◆ **TEXT PASSAGE**:
.....
The term “Defamation of character” describes a situation in which a false statement or accusation is mentioned or written as fact about a person, and subsequently causes suffering and damage to that persons reputation. Defamation is also referred to as “slander” or “libel”, and is recognized under Tort Law.
General DamagesWhen a persons’ name is “defamed” by another person, entity, or organization, there are consequences suffered as a result. This person can be scorned, ridiculed, hated, and shamed within their community because of a false accusation or statement about them. In more serious occurrences, slander situations can be on an even larger scale than just their community, especially if they are famous or well-known in the public eye.
In other cases, slander can cause many losses, such as child custody, employment, friends, and family support. If a person, organization, or other entity commits libel against a falsely accused person, it can result in a lawsuit, and more than likely not end in favor of the slanderer.
Legal Terms Concerning Defamation Law
There is terminology associated with defamation law, slander, and libel. These terms are important to be familiar with if ever involved in a defamation case. Knowing and understanding the facts surrounding a defamation case is crucial, and knowing these terms and phrases can help a person accomplish just that.
Oral Defamatory Statements
This occurs when a person, entity, or organization spreads a false statement or accusation vocally. This is an example of slander. Speaking these false statements and saying them out loud publically can come with consequences because it is categorized under defamation of character. In order to be recognized as actual slander, the person must have proof that it was said as fact, rather than opinion by the accuser. Oral defamatory cases are harder to prove because of these conditions and more. Sometimes slander cases are easier proven when malice is involved by the accusing party.
.....
◆ **WHAT TO DO**:
A) Reproduce the stretch of the passage on defamation of character from "Oral Defamatory Statements" through "the accusing party.".
B) Write the next part of the passage on defamation of character, beginning after its final sentence.
The rows that follow come from a different source than the passage on defamation of character.
.....
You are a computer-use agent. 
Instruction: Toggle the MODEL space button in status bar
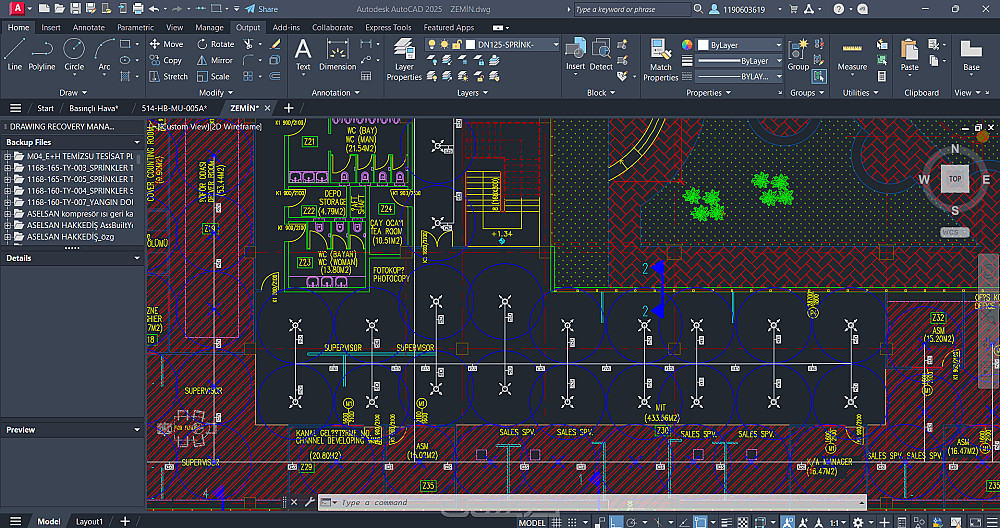(532, 522)
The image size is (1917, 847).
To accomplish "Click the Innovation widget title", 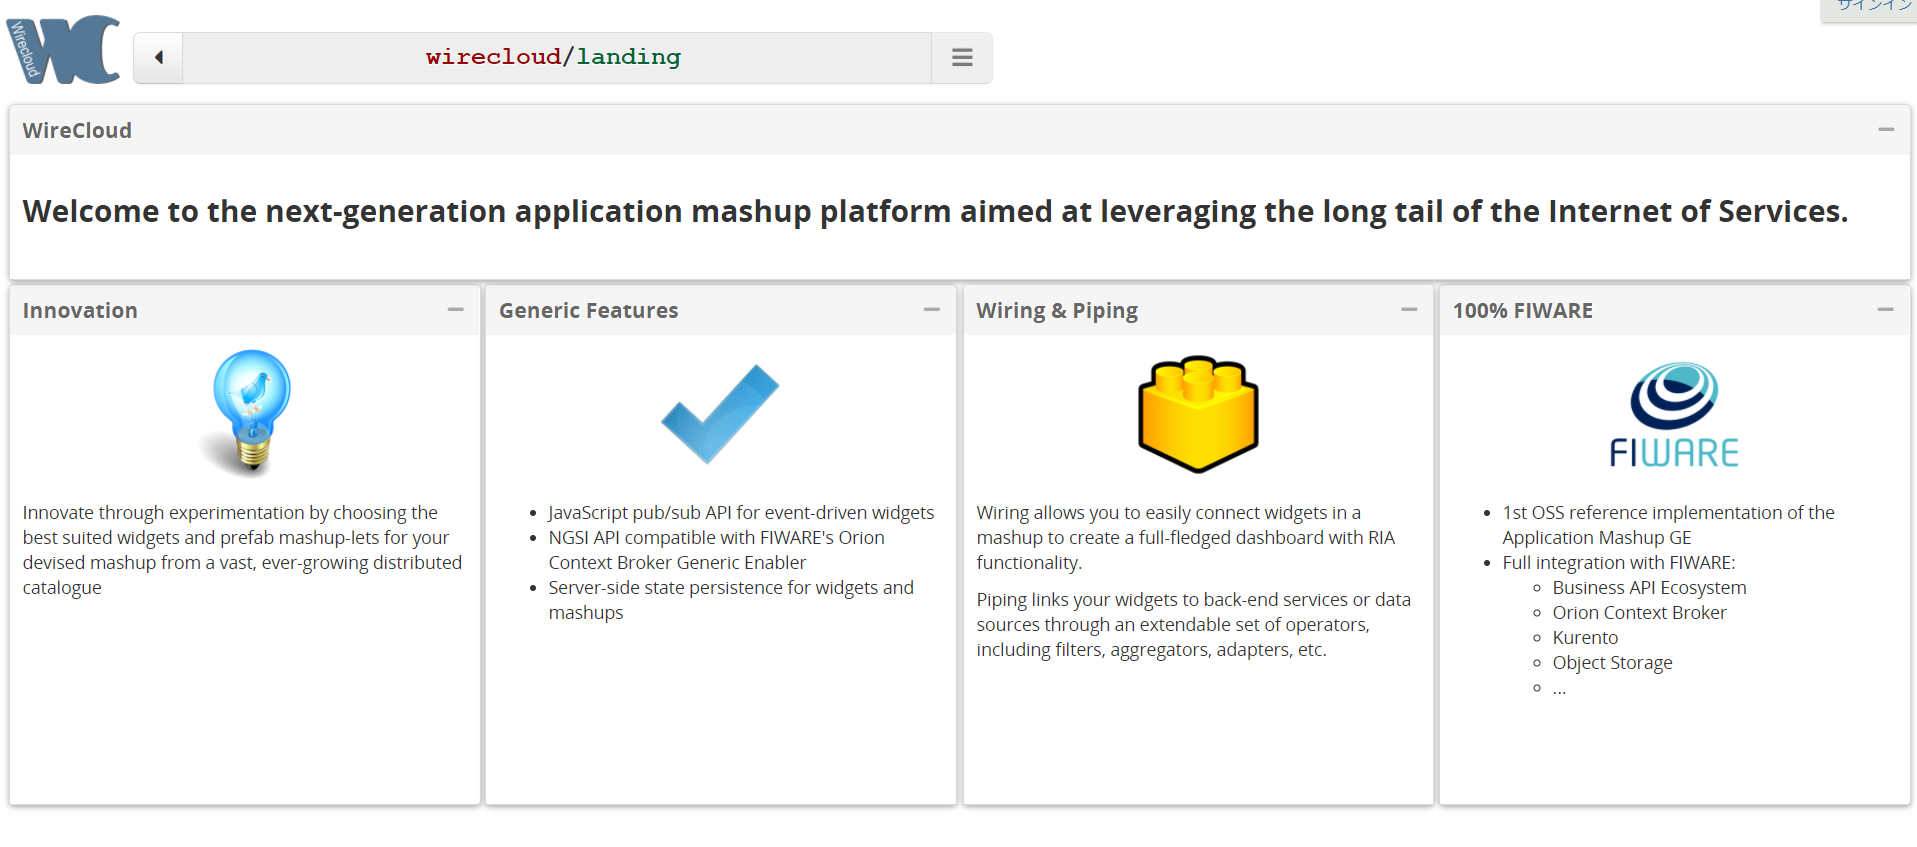I will (x=80, y=311).
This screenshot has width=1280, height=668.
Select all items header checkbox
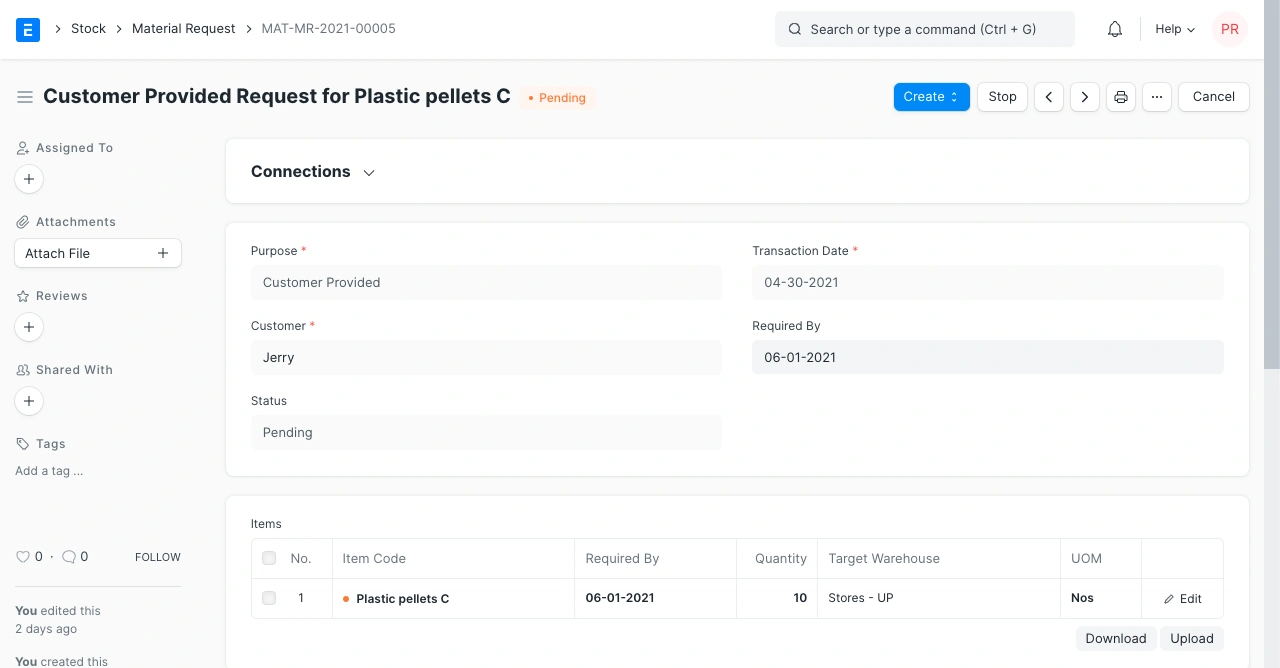pos(269,558)
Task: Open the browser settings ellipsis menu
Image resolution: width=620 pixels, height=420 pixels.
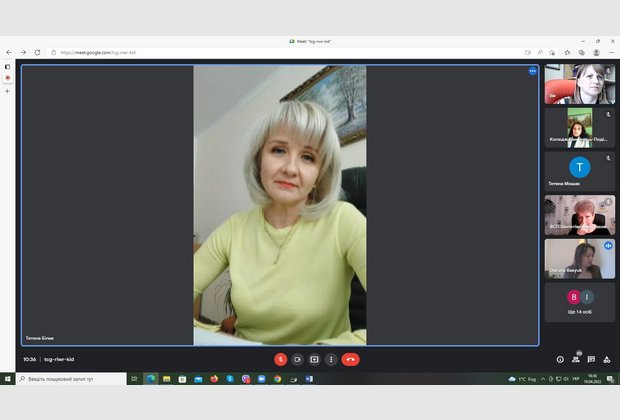Action: 610,52
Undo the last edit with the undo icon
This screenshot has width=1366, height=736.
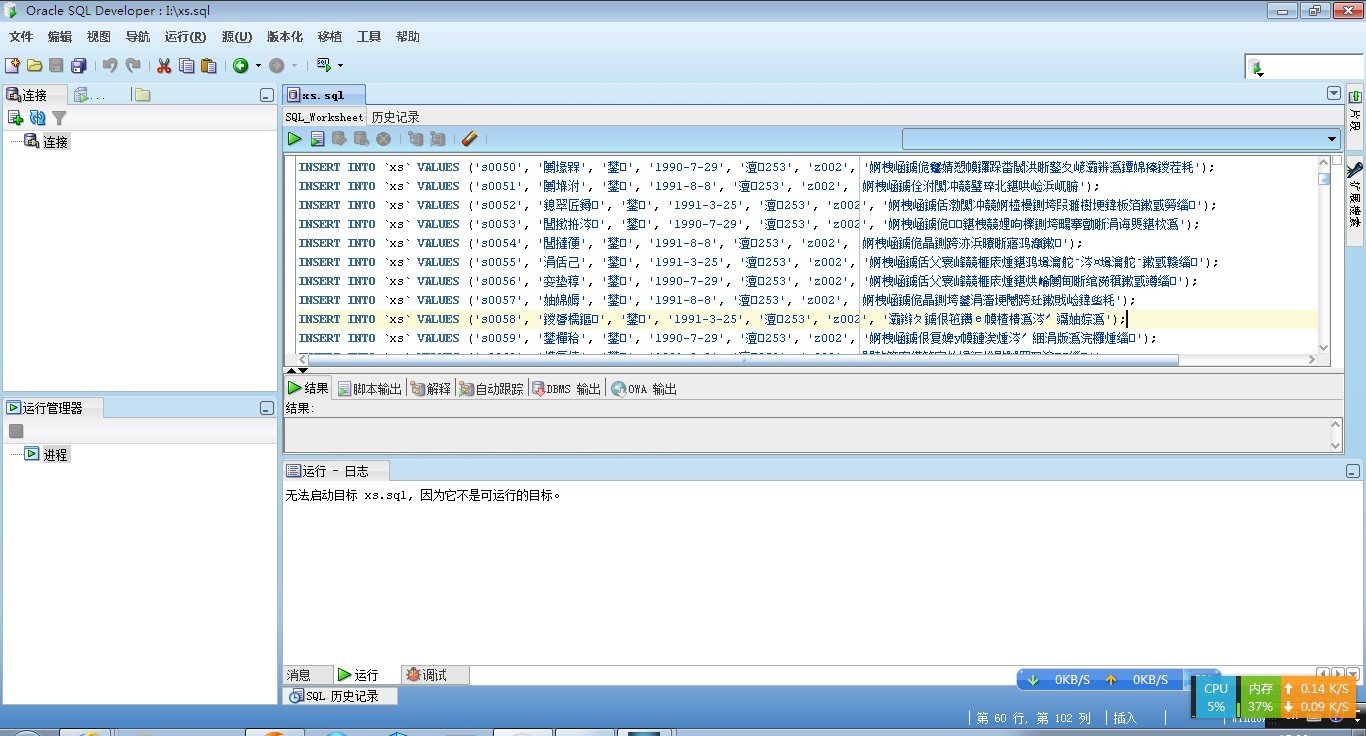(x=109, y=65)

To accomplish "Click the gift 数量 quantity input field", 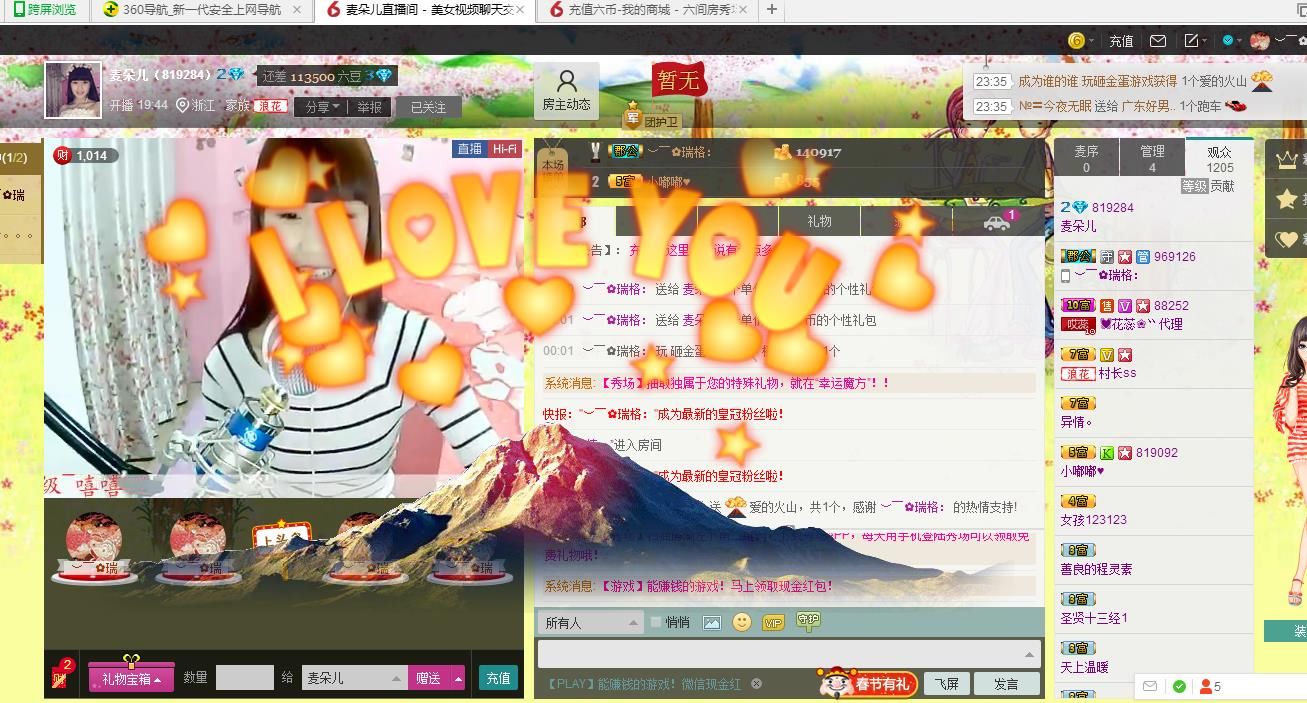I will (244, 678).
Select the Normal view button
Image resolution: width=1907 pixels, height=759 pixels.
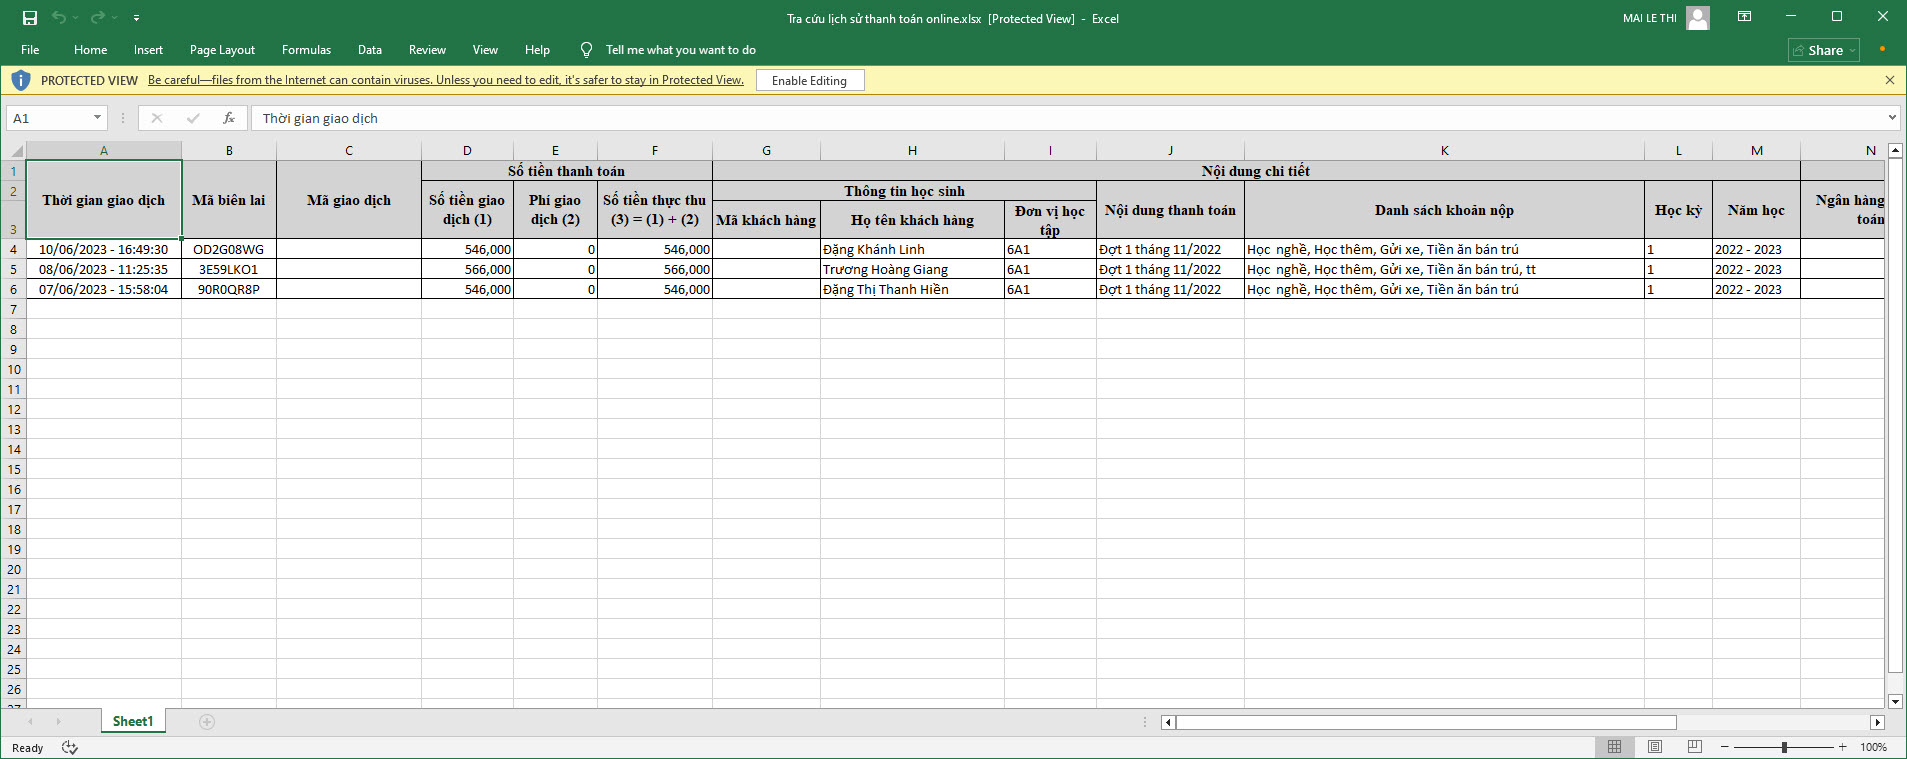coord(1614,747)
.....
◆ **ANSWERS TO THE EXERCISE**:
A)
Oral Defamatory Statements
This occurs when a person, entity, or organization spreads a false statement or accusation vocally. This is an example of slander. Speaking these false statements and saying them out loud publically can come with consequences because it is categorized under defamation of character. In order to be recognized as actual slander, the person must have proof that it was said as fact, rather than opinion by the accuser. Oral defamatory cases are harder to prove because of these conditions and more. Sometimes slander cases are easier proven when malice is involved by the accusing party.

B)
Malice can be described as intentional and hostile impulses of “meanness” or a desire to inflict suffering or harm on another person. If an entity, organization, or person commits any type of malice that can be proven, it can be a potential defamation case.
Defamation Per Se
“Defamation per se” are cases where there is so much obvious malice and harm to a reputation, that proof of intent is not required in order to pursue a defamation lawsuit against the accusing party. Accusing someone of having a contagious disease or committing an immoral crime (i.e. sex crimes, animal crimes, child crimes), is grounds for a defamation per se case.
Defamation Per Quod
“Defamation per quod” is the exact opposite of “defamation per se”. This is when malice and intent is not obvious at all, and proof is required to carry out a defamation lawsuit successfully.